Instructions to follow:
Starting at the first line of the records below, reproduce every line up to and including the line with "Viewport: 1441px width, 840px height.", but leave out all pictures.

Data under study:
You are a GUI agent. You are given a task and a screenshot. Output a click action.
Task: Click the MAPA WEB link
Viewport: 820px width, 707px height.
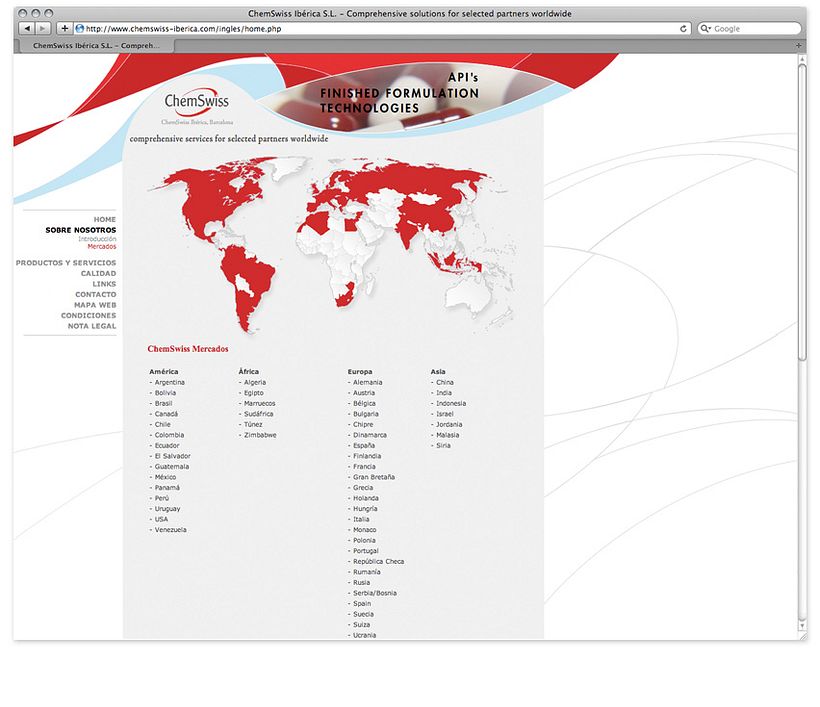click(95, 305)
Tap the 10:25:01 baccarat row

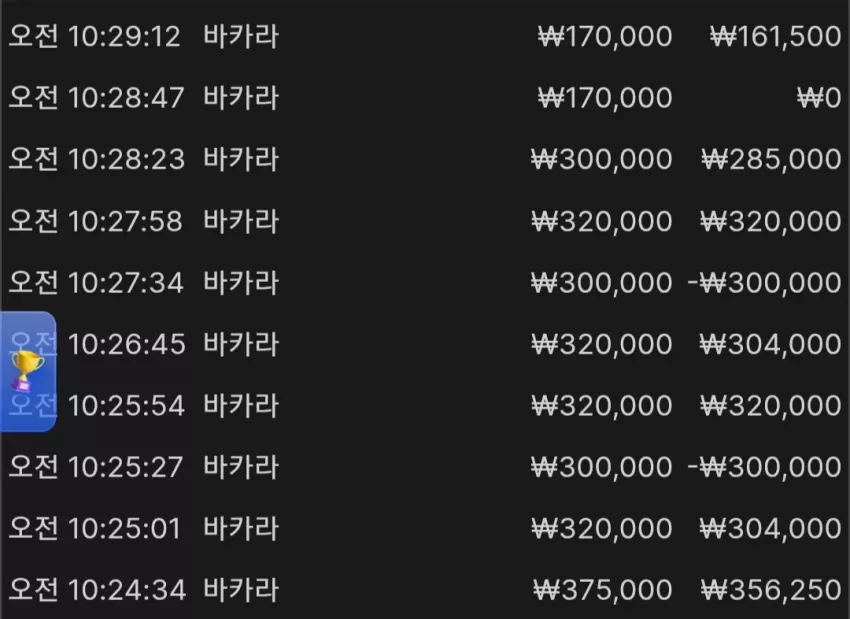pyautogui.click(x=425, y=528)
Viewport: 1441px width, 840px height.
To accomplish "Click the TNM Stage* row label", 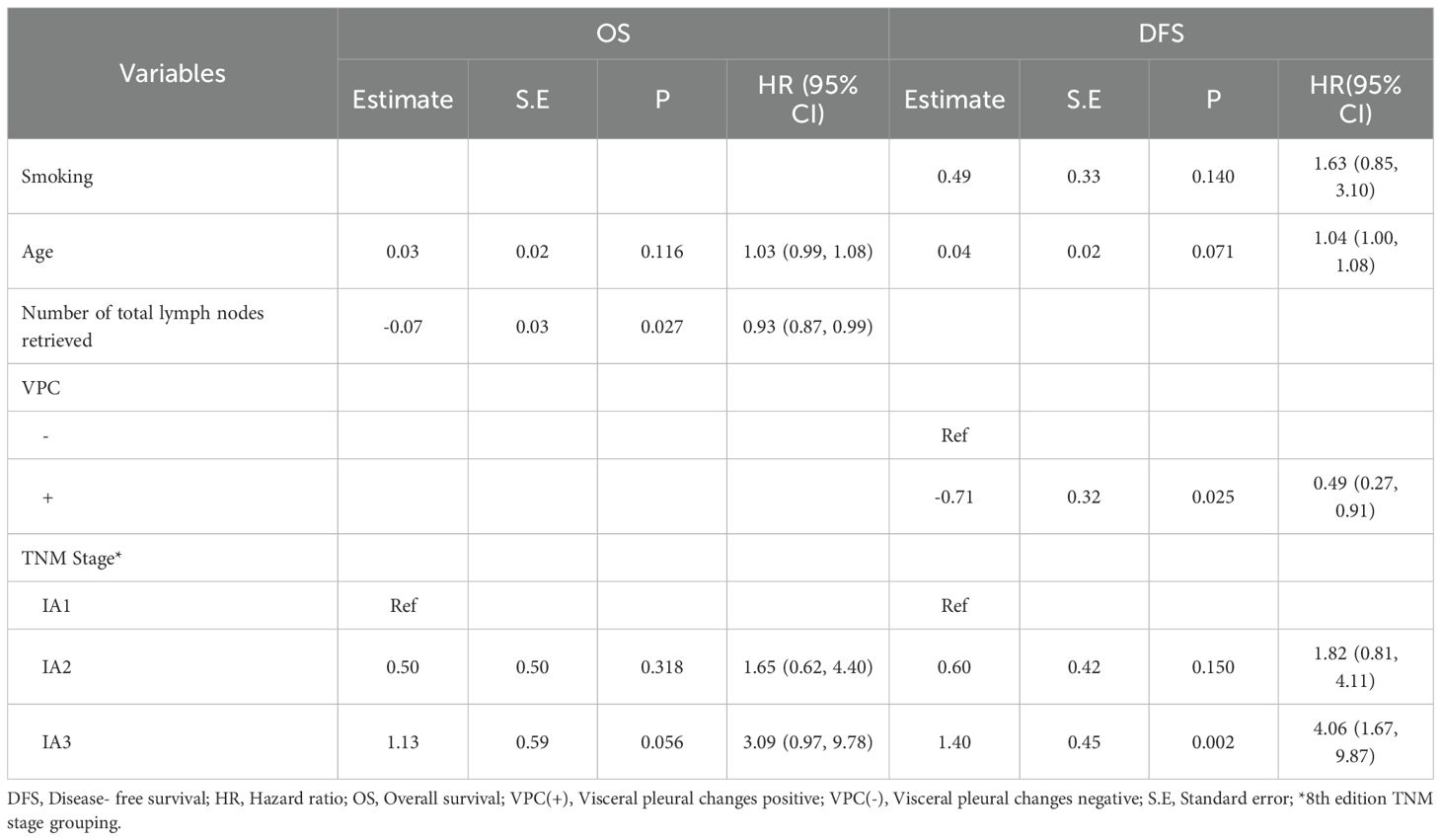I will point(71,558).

Task answer:
You are a GUI agent. You are given a task and a screenshot. Output a click action.
Task: Click the MAPA WEB link
Viewport: 820px width, 707px height.
click(95, 305)
Tap the 10:25:01 baccarat row

pyautogui.click(x=425, y=528)
Viewport: 1441px width, 840px height.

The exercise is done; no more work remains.